No, not some wacky Hollywood leftist starlet like Maggie Gyllenhaal. Volcanoes, specifically some in California.

The U.S. Geological Survey has identified 3 California volcanoes as posing a "very high" risk of eruption. Mr. Shasta, Mt. Lassen, and the Long Valley Caldera are not only headed for eruption, they are not at all adequately monitored with instrumentation.

Mt. Shasta arguably poses the greatest threat to human life, since it has a couple of towns near its base, and because it lies along Interstate 5, providing smashing views for travelers along the principal north—south route for the entire West Coast.

Driving north from Berkeley, I have always looked forward to catching sight of Mt. Shasta after passing Redding, the last actual city until Oregon. You can see Shasta from a long way off, because it dominates a huge valley. At the Mt. Shasta interchange, you can get off and drive into the town of Mt. Shasta, home to thousands of new agers, many belonging to various cults. (My favorite is the one which worships George Washington as a God, but the flying saucer folks are fun, too. Some of them claim that the mountain is actually hollow, and home to an extensive colony of aliens.)

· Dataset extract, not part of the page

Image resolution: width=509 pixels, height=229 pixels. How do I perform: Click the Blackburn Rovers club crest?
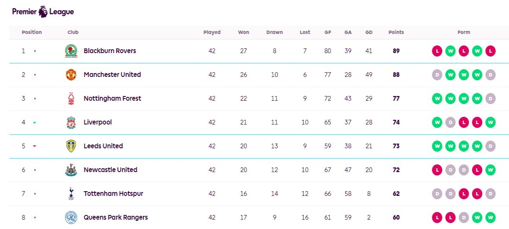71,51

Such folk are attracted to Mr. Shasta by the "energy." Which might just mean that they actually perceive some of the geological rumblings. They bring with them arts and crafts,  and plenty of therapists of all stripes (check out the bulletin board at the Safeway or in any of the many cafes and coffee houses for an endless profusion of their cards). You can always get a vegetarian meal in Mt. Shasta, plenty of sprouts on your sandwich, and have fun looking at the real estate ads. There seems to be a pretty high turnover on properties up there.

It is all too easy to visualize the mountain erupting and turning the town of Mt. Shasta into another Pompeii. I always get a kick out of imagining explorers 2000 years from now attempting to decode American culture by examining the well—preserved artifacts of Mt. Shasta, buried in pumice for a couple of millennia.

But I would much prefer that state—of—the—art instrumentation be installed, to give everyone a chance to run for their lives, should the eventual eruption become imminent. How California and the Pacific Northwest would cope with the closing of I—5 and the Union Pacific north—south mainline (also running through the town of Mt. Shasta) is another question. But such is pretty minor stuff compared to the awesome power of a volcano. Nature, as the bumper sticker tells us, always bats last.

Thomas Lifson   4 30 05 

Dennis Sevakis adds:

When considering what future archeologists will wonder about when we are the subject of their digs, I chuckle at what they will have to say about the presumed religious ceremony indicated by the two large lumps of gel silicon placed on the chests of all the female remains. Must be the post—modern symbolic preservation of internal organs, as the Egyptians did with jars for holding the real organs of those mummified.